AUGUSTA — City councilors and school board members elected in November will be sworn in Thursday, then councilors will meet to discuss when to fill vacancies that resulted on both boards from November’s election.

Some councilors want to hold a special election to fill the council and school board vacancies in June at the same time as the school budget referendum, but others want to hold it as soon as possible.

Elected in November and scheduled to be sworn in Thursday are councilors Jeffrey Bilodeau, at large; Linda Conti, Ward 1; Anna Blodgett, Ward 4; and school board members Kimberly Martin, chairwoman; Jennifer Neumeyer, at-large; Deborah Towle, Ward 2.

State Attorney General Janet Mills will swear in the newly elected officials at the inauguration and council meeting, which begins at 7 p.m. Thursday in council chambers at Augusta City Center.

Mayor David Rollins was also elected in November, but because he was elected to fill the remaining year left on William Stokes’ term, he was sworn into office sooner, in November. Stokes resigned July 31 when he was appointed superior court justice.

Rollins’ and Martin’s new roles created one vacancy each on the council and school board. Rollins was an at-large councilor, and Martin, until she is sworn in as chairwoman Thursday, is an at-large school board member.

Councilors have previously discussed, without reaching consensus, when to hold a special election to fill the two vacancies. Some councilors wanted to wait until June, when a referendum vote on the school budget is planned. Others, however, said the city charter calls for such elections to be held “as soon as practical” and thus the city should not wait until June to hold an election to fill the spots.

City Manager William Bridgeo said a typical citywide special election costs between $7,000 and $10,000.

Councilors are also scheduled to discuss joint city and state proposals to add a sidewalk to Civic Center Drive between Community Drive and Darin Drive and to lengthen the Kennebec River Rail Trail a short distance to connect to the city’s waterfront park on the west side of the Kennebec River, making the park the trail’s northern trailhead.

Bridgeo said city and state officials have talked for years about the need to install a sidewalk on the heavily traveled, multi-lane section of Civic Center Drive, which runs past the Augusta Business Park, Augusta Civic Center and Marketplace at Augusta in north Augusta. The stretch includes several on and off ramps to Interstate 95.

“This is something the state and city have been contemplating as a safety measure for several years,” said Bridgeo. “It was just awaiting funding to become available.”
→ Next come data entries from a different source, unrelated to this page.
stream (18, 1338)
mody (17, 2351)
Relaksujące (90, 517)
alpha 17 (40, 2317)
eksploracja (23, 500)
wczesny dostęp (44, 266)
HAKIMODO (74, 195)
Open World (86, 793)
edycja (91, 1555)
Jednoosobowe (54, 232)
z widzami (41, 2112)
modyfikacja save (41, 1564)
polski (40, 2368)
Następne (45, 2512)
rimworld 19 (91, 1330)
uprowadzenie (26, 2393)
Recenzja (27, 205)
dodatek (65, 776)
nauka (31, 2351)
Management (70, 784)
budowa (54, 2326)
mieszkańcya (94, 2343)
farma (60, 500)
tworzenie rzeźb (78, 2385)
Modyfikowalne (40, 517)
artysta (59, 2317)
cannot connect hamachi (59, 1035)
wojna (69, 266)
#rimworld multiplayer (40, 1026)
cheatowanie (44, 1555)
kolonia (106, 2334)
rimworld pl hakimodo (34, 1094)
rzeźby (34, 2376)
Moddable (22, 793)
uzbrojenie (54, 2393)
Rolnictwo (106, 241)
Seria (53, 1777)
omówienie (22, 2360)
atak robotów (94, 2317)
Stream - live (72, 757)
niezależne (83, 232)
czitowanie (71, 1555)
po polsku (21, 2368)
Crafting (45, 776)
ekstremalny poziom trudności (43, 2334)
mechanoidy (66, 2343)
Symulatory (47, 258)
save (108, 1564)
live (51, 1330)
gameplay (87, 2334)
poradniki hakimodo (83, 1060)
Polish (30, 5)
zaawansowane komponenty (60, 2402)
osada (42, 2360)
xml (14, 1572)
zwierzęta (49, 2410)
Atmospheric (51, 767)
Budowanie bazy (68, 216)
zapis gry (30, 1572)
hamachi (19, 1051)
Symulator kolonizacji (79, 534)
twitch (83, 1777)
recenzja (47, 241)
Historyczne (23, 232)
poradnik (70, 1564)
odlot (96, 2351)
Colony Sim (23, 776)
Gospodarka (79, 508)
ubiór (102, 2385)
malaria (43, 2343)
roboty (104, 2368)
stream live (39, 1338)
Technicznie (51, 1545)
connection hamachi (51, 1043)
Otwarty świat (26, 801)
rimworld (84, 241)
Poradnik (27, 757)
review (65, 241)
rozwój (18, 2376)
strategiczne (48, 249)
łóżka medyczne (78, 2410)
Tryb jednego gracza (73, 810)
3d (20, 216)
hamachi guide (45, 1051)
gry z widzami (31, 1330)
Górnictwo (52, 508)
Lionel Cayer, city engineer, said the state Department of Transportation has approved the state funding share of the approximately $390,000 cost of building the sidewalk, which he said would be on the west side of the road, the Augusta Civic Center side.

Cayer said the project is scheduled for construction this year, though additional rights of way still need to be secured first.

Bridgeo said the city’s 20 percent share of the project cost, or about $78,000, could be paid with money collected in the city’s natural gas tax increment financing account, meaning it would not require additional tax dollars.

Bridgeo said having the northern trailhead for the Kennebec River Rail Trail be in the city’s waterfront park was “on the drawing board since the rail trail was originally designed.”

The trailhead is currently under Memorial Bridge, adjacent to the parking lot for Maine State Housing Authority. The proposal would connect the rail trail to a walkway in the city park, which is only about 500 feet away. The trail, Bridgeo noted, would zig zag back and forth to get down a steep hill between the two sites.

Cayer said the state DOT has also approved the state’s 80 percent share of the $282,000 total cost of the trail connection, and it is slated for construction this year.

Bridgeo said the city’s $56,000, or 20 percent, share of the project cost could come from downtown tax increment financing money.

Also Thursday councilors are scheduled to have a presentation on state DOT plans to realign the Interstate 95 Exit 109B southbound off-ramp so it intersects with Western Avenue at a 90-degree angle with a stop sign. Currently the off-ramp comes into Western Avenue, heading west toward Manchester on a curve with a yield sign. DOT officials said the change is meant to improve safety, because there are too many accidents at the intersection.

Councilors are also scheduled to discuss a possible local clear-cutting ordinance.